Doxology from Theology

Perhaps along with many of you, if I had to rank which person in the Bible was most influential in my life (besides Jesus himself), I think I would say that it was the apostle Paul. Of course, he does have an unfair advantage in that he wrote thirteen of the twenty-seven New Testament books (not to mention his prominent place in the book of Acts). It’s not in how many words he wrote that I find Paul’s influence, however. Rather, it is in what he wrote and how he wrote it that has been used by God to help so many people.

One could think and write unending books with regard to what Paul wrote. After all, some of the most important doctrines we have are most clearly put forward by Paul (under the inspiration of the Holy Spirit). Just think of the glorious passages that lay out that justification (being declared righteous by God) is by faith alone in Christ alone. Does it get any better than Roman 3:19-26, Galatians 3:10-14, or Philippians 3:7-9?

It’s hard for me to spend such a short time on the content of Paul’s writings, but today it’s “how” he gave us the “what” that I want to highlight. Maybe I could put it this way: I’m not going to focus here on Paul’s theology but on his doxology. In other words, the praise and glory that spills forth from him in response to thinking of God’s grace in Christ. Paul does not put forward dry doctrine. He is not giving us mere academic information. He certainly is giving us truth and content—but he does so as one who has been “caught on fire” by the truth he gives.

This is the case is because the truths of the gospel of Jesus Christ are truths that have come home to Paul personally, and changed his life and eternity. He has gone from being a self-righteous, hell-bound Pharisee to being a humble, Christ-relying, heaven-bound, adopted son of God. This leaves him saturated with thanksgiving and praise! Not only that, but he realizes these truths have great bearing upon countless others who otherwise would have no hope of salvation otherwise—but now they do.

Many passages could be referred to here to show you what I mean, but let me reference two: Romans 11:33-36 and 1 Timothy 1:17. In Romans 11, after eleven chapters which show how salvation is found in Christ in great depth and contour, he ends the masterful section of theology with this doxology:

“Oh, the depth of the riches and wisdom and knowledge of God! How unsearchable are his judgments and how inscrutable his ways! “For who has known the mind of the Lord, or who has been his counselor?” “Or who has given a gift to him that he might be repaid?” For from him and through him and to him are all things. To him be glory (δόξα – doxa) forever. Amen.”

In 1 Timothy one, after Paul reflects on God’s saving him—the “foremost” of sinners—and on top of that God’s using him to reach other sinners, he bursts forth: “To the King of ages, immortal, invisible, the only God, be honor and glory forever and ever. Amen.” Do you see what I mean now by how Paul wrote? In both of these passages, he could not help but be affected again himself as he told people of God’s gracious salvation through Christ!
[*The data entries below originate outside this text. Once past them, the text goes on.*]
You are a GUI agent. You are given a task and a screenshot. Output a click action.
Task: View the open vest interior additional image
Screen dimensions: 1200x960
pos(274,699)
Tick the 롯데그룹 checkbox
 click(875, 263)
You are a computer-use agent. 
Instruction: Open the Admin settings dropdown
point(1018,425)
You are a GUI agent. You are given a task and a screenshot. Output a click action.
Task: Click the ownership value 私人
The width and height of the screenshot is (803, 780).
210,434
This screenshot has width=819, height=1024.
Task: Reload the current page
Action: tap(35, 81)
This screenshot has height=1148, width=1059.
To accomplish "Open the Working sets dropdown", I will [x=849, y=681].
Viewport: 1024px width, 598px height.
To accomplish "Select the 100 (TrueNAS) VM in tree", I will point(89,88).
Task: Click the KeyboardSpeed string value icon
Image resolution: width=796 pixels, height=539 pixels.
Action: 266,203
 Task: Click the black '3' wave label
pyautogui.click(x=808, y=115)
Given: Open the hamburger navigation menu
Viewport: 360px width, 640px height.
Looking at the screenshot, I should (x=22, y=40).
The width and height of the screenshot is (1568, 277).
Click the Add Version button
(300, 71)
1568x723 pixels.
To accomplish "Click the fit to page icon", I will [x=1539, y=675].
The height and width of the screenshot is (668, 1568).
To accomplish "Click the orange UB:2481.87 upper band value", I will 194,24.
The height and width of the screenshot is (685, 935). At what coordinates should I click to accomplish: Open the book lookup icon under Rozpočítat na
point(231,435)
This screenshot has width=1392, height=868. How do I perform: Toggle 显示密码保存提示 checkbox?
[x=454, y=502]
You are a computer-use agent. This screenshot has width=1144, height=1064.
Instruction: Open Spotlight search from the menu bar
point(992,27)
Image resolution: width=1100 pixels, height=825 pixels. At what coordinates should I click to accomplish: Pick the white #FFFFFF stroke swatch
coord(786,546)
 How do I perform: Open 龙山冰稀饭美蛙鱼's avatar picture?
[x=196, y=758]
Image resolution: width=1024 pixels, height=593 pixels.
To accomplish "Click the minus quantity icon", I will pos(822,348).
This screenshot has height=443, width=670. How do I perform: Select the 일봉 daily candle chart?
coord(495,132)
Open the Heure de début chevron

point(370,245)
He could not help but give God glory for what He had done and will do to save sinners.

This is the emphasis I want to draw out for us now. Paul knew all too well his own sin. He knew that salvation was certainly not what he deserved. He intensely felt that he of all people wasn’t worthy of Christ (“I’m the foremost of sinners,” 1 Tim. 1:15) nor telling others of Christ (“because I persecuted the church of God,” 1 Cor. 15:9). But God’s grace abounded to him, and for that, praise poured forth!

Beloved, do you struggle with being a person of thanks and praise to God? I know I waver in and out of doxology (praise!) in my everyday life. I tend towards forgetting how amazing God’s grace is in Christ—which can lead to a sour attitude in my daily life. Let’s fight this in our lives together by, like Paul, remembering what we deserve and what we have received by grace instead. May doxology then rise up in us as we reflect on the wonderful truths of salvation that we have in Christ. He certainly is worthy of all the honor and praise forever and ever. Amen!